- Task directions -
Word for word, return every record.

- Raw data -
******

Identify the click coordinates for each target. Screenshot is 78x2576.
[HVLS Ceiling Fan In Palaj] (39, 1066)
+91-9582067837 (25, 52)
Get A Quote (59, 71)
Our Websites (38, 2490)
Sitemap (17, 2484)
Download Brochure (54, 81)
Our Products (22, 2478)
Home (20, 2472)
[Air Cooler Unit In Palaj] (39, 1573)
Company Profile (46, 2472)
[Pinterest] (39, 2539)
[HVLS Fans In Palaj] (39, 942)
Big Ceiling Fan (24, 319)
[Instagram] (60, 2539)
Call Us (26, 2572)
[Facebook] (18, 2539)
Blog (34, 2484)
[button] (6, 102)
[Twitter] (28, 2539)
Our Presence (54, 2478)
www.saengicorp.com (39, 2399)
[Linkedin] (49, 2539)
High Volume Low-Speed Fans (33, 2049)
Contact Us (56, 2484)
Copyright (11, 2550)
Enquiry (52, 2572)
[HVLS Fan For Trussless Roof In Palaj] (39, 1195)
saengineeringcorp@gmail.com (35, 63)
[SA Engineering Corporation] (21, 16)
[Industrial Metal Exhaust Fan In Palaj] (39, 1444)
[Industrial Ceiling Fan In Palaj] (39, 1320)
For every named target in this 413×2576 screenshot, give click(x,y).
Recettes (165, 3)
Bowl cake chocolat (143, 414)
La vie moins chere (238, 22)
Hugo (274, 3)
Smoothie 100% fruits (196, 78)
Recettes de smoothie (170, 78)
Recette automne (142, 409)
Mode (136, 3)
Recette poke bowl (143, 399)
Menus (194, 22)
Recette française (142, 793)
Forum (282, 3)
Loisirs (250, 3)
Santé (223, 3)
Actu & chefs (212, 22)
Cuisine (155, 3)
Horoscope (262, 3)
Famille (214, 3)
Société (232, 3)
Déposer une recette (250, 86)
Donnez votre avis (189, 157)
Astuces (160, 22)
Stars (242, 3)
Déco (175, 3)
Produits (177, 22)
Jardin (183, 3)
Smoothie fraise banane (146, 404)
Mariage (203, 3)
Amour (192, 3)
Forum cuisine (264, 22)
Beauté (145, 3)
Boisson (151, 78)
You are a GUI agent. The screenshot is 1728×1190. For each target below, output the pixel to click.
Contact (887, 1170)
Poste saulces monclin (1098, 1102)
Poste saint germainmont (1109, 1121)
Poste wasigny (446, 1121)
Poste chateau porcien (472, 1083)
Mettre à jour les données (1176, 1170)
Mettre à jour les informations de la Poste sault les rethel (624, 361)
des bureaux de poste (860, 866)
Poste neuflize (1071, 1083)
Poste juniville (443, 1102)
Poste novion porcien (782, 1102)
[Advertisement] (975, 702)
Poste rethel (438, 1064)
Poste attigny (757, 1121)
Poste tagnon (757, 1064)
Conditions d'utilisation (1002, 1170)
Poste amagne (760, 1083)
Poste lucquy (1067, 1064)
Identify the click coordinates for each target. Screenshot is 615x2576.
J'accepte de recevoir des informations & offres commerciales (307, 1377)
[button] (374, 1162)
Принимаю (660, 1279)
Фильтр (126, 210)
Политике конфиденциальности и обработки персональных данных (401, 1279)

******

- Output of the exercise -
Identify the click coordinates for each target. Screenshot is 78x2576.
[HVLS Ceiling Fan In Palaj] (39, 1066)
+91-9582067837 (25, 52)
Get A Quote (59, 71)
Our Websites (38, 2490)
Sitemap (17, 2484)
Download Brochure (54, 81)
Our Products (22, 2478)
Home (20, 2472)
[Air Cooler Unit In Palaj] (39, 1573)
Company Profile (46, 2472)
[Pinterest] (39, 2539)
[HVLS Fans In Palaj] (39, 942)
Big Ceiling Fan (24, 319)
[Instagram] (60, 2539)
Call Us (26, 2572)
[Facebook] (18, 2539)
Blog (34, 2484)
[button] (6, 102)
[Twitter] (28, 2539)
Our Presence (54, 2478)
www.saengicorp.com (39, 2399)
[Linkedin] (49, 2539)
High Volume Low-Speed Fans (33, 2049)
Contact Us (56, 2484)
Copyright (11, 2550)
Enquiry (52, 2572)
[HVLS Fan For Trussless Roof In Palaj] (39, 1195)
saengineeringcorp@gmail.com (35, 63)
[SA Engineering Corporation] (21, 16)
[Industrial Metal Exhaust Fan In Palaj] (39, 1444)
[Industrial Ceiling Fan In Palaj] (39, 1320)
For every named target in this 413×2576 screenshot, give click(x,y).
Recettes (165, 3)
Bowl cake chocolat (143, 414)
La vie moins chere (238, 22)
Hugo (274, 3)
Smoothie 100% fruits (196, 78)
Recettes de smoothie (170, 78)
Recette automne (142, 409)
Mode (136, 3)
Recette poke bowl (143, 399)
Menus (194, 22)
Recette française (142, 793)
Forum (282, 3)
Loisirs (250, 3)
Santé (223, 3)
Actu & chefs (212, 22)
Cuisine (155, 3)
Horoscope (262, 3)
Famille (214, 3)
Société (232, 3)
Déposer une recette (250, 86)
Donnez votre avis (189, 157)
Astuces (160, 22)
Stars (242, 3)
Déco (175, 3)
Produits (177, 22)
Jardin (183, 3)
Smoothie fraise banane (146, 404)
Mariage (203, 3)
Amour (192, 3)
Forum cuisine (264, 22)
Beauté (145, 3)
Boisson (151, 78)
You are a GUI agent. The screenshot is 1728×1190. For each target below, output the pixel to click.
Contact (887, 1170)
Poste saulces monclin (1098, 1102)
Poste saint germainmont (1109, 1121)
Poste wasigny (446, 1121)
Poste chateau porcien (472, 1083)
Mettre à jour les données (1176, 1170)
Mettre à jour les informations de la Poste sault les rethel (624, 361)
des bureaux de poste (860, 866)
Poste neuflize (1071, 1083)
Poste juniville (443, 1102)
Poste novion porcien (782, 1102)
[Advertisement] (975, 702)
Poste rethel (438, 1064)
Poste attigny (757, 1121)
Poste tagnon (757, 1064)
Conditions d'utilisation (1002, 1170)
Poste amagne (760, 1083)
Poste lucquy (1067, 1064)
Identify the click coordinates for each target. Screenshot is 615x2576.
J'accepte de recevoir des informations & offres commerciales (307, 1377)
[button] (374, 1162)
Принимаю (660, 1279)
Фильтр (126, 210)
Политике конфиденциальности и обработки персональных данных (401, 1279)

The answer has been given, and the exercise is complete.